SK Lal, who moved to Delhi from Lahore during Partition, started Dr Lal PathLabs, which is now India's largest diagnostic chain
When my father, Dr SK Lal, decided to make India his country at the time of Partition, and came to Delhi from Rawalpindi, he had 31 dependents with him,” recalls (Hony) Brigadier Dr Arvind Lal, executive chairman of Dr Lal PathLabs Ltd.
The senior Lal was a graduate of King Edward Medical College, Lahore, and was commissioned in the IMS, the erstwhile Army Medical Corps, in 1940. He was a graded specialist in pathology, having been trained at the former Army Medical Training College in Pune, which was renamed Armed Forces Medical College, post Partition. “He had briefly worked at the government-run Provincial Health Laboratory in Delhi, but had found it to be too chaotic and disorderly for his liking, given his disciplined experience in the Army,” says Lal. “So, he chose to quit and start his own lab.”
In 1949, Lal Sr set up the first private standalone lab in North India. “It was in our residence at Hanuman Road, which is just off Parliament Street,” says Lal. “The lab was set up in April 1949 and I was born in August 1949. So, the lab and I are almost like twins,” he says with a laugh.
An established pathologist, Lal Sr soon began to find clients among individuals as well as government establishments.
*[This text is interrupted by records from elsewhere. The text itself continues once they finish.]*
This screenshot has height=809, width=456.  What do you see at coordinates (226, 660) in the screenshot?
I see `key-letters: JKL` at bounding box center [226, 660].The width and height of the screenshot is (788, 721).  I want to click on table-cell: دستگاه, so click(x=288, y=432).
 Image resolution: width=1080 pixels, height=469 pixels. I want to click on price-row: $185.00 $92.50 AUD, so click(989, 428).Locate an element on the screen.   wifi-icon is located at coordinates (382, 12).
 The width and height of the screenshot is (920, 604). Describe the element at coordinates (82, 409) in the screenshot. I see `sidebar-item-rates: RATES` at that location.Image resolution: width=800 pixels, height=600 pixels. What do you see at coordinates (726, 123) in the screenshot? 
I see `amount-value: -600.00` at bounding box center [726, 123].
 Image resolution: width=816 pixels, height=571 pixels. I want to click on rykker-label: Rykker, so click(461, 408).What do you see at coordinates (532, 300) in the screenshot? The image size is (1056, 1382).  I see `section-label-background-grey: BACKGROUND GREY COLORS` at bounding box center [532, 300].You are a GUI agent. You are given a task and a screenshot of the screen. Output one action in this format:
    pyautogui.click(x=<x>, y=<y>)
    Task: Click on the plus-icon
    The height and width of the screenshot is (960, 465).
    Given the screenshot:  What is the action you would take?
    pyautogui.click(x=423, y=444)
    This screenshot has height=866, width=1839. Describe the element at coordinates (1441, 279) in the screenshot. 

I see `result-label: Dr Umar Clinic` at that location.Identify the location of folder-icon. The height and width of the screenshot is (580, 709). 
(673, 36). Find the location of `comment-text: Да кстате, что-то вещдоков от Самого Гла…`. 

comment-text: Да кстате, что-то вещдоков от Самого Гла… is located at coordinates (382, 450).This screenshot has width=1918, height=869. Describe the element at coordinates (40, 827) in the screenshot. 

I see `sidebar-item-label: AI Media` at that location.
Setting up a private pathology lab in those days was not just revolutionary, but also challenging. “There were no suppliers or established procurement chain for private labs then. Also, there were no ready-to-use reagent kits. This meant he had to manually prepare these from individually available chemicals,” says Lal.
In the 75 years since its inception, Dr Lal PathLabs has grown from a single laboratory in Delhi to one of the largest diagnostic chains in India, with a network of more than 280 labs, 5,500 collection centres and more than 11,000 pick-up points in hospitals, nursing homes and other labs. “We have developed a model in which the collection centres are run as franchisees, but the testing laboratories are all owned by us,” explains Lal. “We serve patients in more than 1,500 cities, testing nearly 1 lakh patients every day.”